Happy St. George's Day
The English flag gets a lot of abuse.
For example, at the 2020 European Championships, Boris Johnson stood on a huge St.George's cross outside Downing Street to show his support for the England football team.
He was also photographed in an England shirt, enjoying the match with his wife. He gets extra points for keeping his tie on.
Everyone likes to be part of the big occasion, but it's difficult to know who he thought he was going to convince with this photoshoot. Whatever his loyalties are, no-one believes they are to the England football team.
At the other end of things is Labour’s Emily Thornberry. During the 2014 Rochester by-election she was so shook by the sight of the national flag and a working man's van that she tweeted an "“image from #Rochester”, which was widely seen as, at best, condescending. That's Islington for you.
She later apologised, saying she found the number of flags "remarkable," and resigned from the Labour front bench. But she's unlikely to live it down completely. Her tweet helped cement that image as representing the people who value about the things she was happy to sneer at. No-one was in any doubt about what she meant, and it was perfectly clear where those people are in her political priorities.

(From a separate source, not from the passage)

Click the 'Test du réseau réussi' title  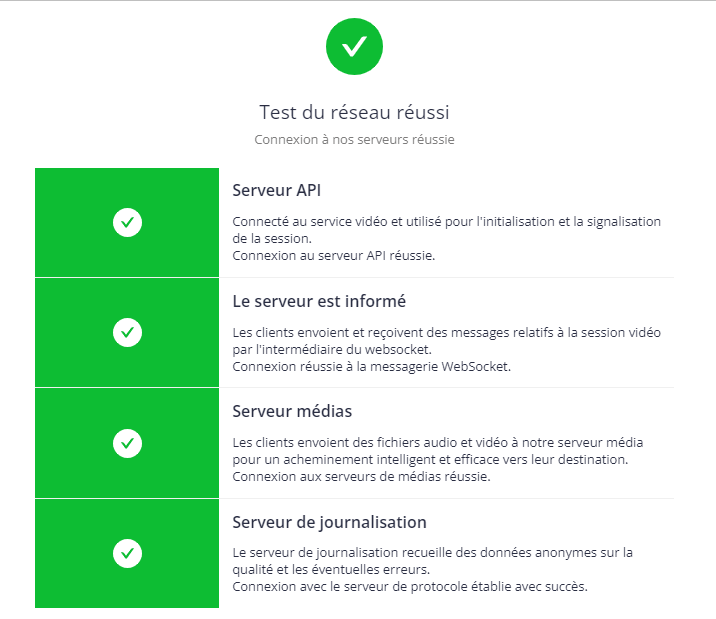pos(354,112)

Johnson and Thornberry are easy to mock, but it's not really about them. They are both entirely in the mainstream of their respective parties, and it’s clear that neither have much place for the non-elite.
The Conservatives have been in power for more than fifty years since WWII. They have always pursued economic growth and a ‘competitive’ labour force whatever the damage to the social fabric. Economic activity creates wealth, but prosperity is not just money. Much of what we really value is created when 'the spontaneous fruit of human sympathy is allowed to ripen' (1): in high-trust conditions, economic activity improves social bonds; in low-trust conditions, not so much. No-one expects the Tory Party to conserve anything other than wealth.
Labour isn't much different. The party came from the labour and union movement, but it is rooted just as much in social engineering and Fabian utopianism. It is this is what Labour has stood for for the last twenty five years, and it ends only in a rootless technocratic 'utopia'. That is something ordinary people have never wanted. Their lives are the raw material for this scheme, and it destroys social bonds, and life chances, and quality of life, just as unrestrained capital does.
When times are tough, you look for what will last, and it's not the casual contempt and empty flag-waving of the political-media class that will sustain you. All administrations and political parties are temporary; the nation is what persists as they come and go. Other UK countries have strong national identities, which is great. English people also want respect for where they belong, and to feel good about where their families are from. Just like anyone else.